---------- Source text

The acid soluble fraction with a carbohydrate content of 36.0percent showed the highest viscosity among the fractions.  Soluble dietary fiber contained 57.3percent carbohydrate; however, it did not show a high viscosity.  The protein solubility of linseed alkaline-soluble protein was 48.0percent, and this was lower than egg (65.0percent) but similar to a commercial soy protein isolate (45.0percent). The water binding capacity of both insoluble dietary fiber fractions was highest. The oil binding capacity of insoluble dietary fiber was higher than that of the commercial soy protein isolate but the oil binding capacity of soluble dietary fiber was similar to that of the soy protein isolate.
ACE was inhibited only by the soluble dietary fiber fraction. Pepsin hydrolysate of the soluble dietary fiber fraction including 0.067 mg/g coumaric acid and 0.066 mg/g ferulic acid showed the highest ACE inhibition. These hydroxycinnamic acid contents were the highest among all the tested extracts.

--------------------

Activity: In the linseed fractions text, which fraction showed the highest viscosity? The material is not needed here.

---------- Available data

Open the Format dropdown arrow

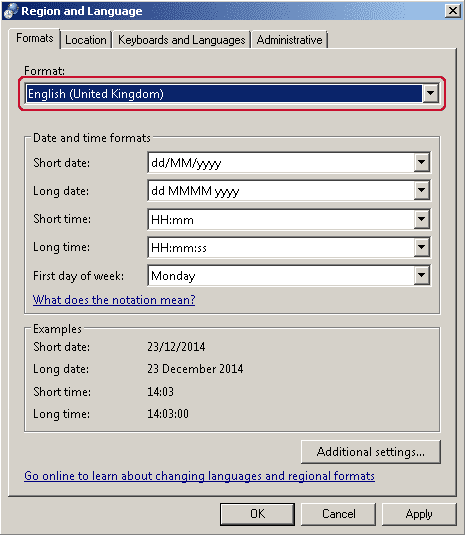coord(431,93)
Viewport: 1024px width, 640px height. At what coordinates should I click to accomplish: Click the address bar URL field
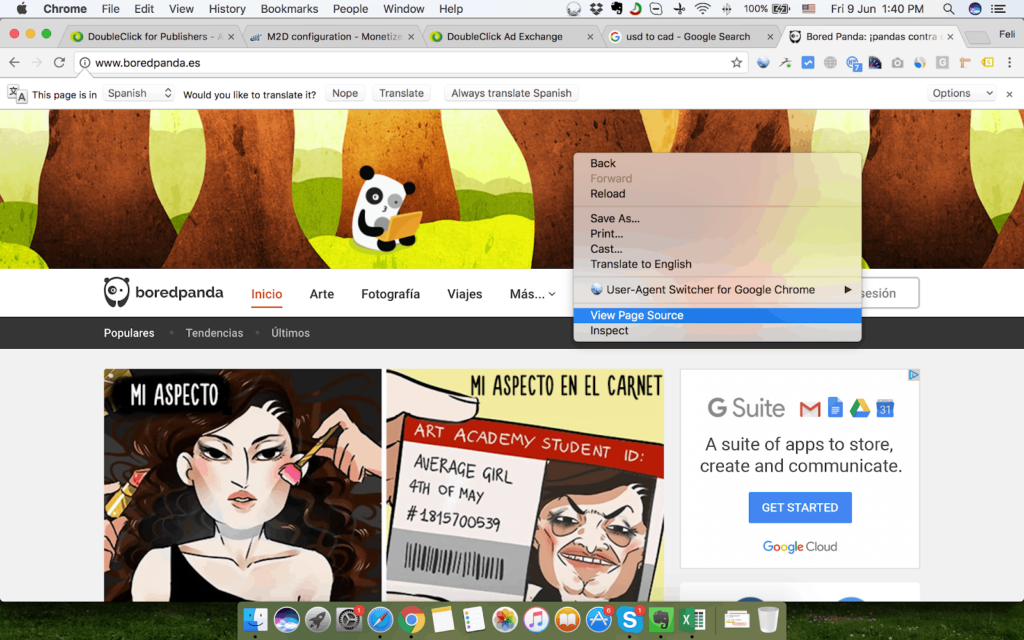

--------------------

Response area: The acid soluble fraction, with a carbohydrate content of 36.0 percent.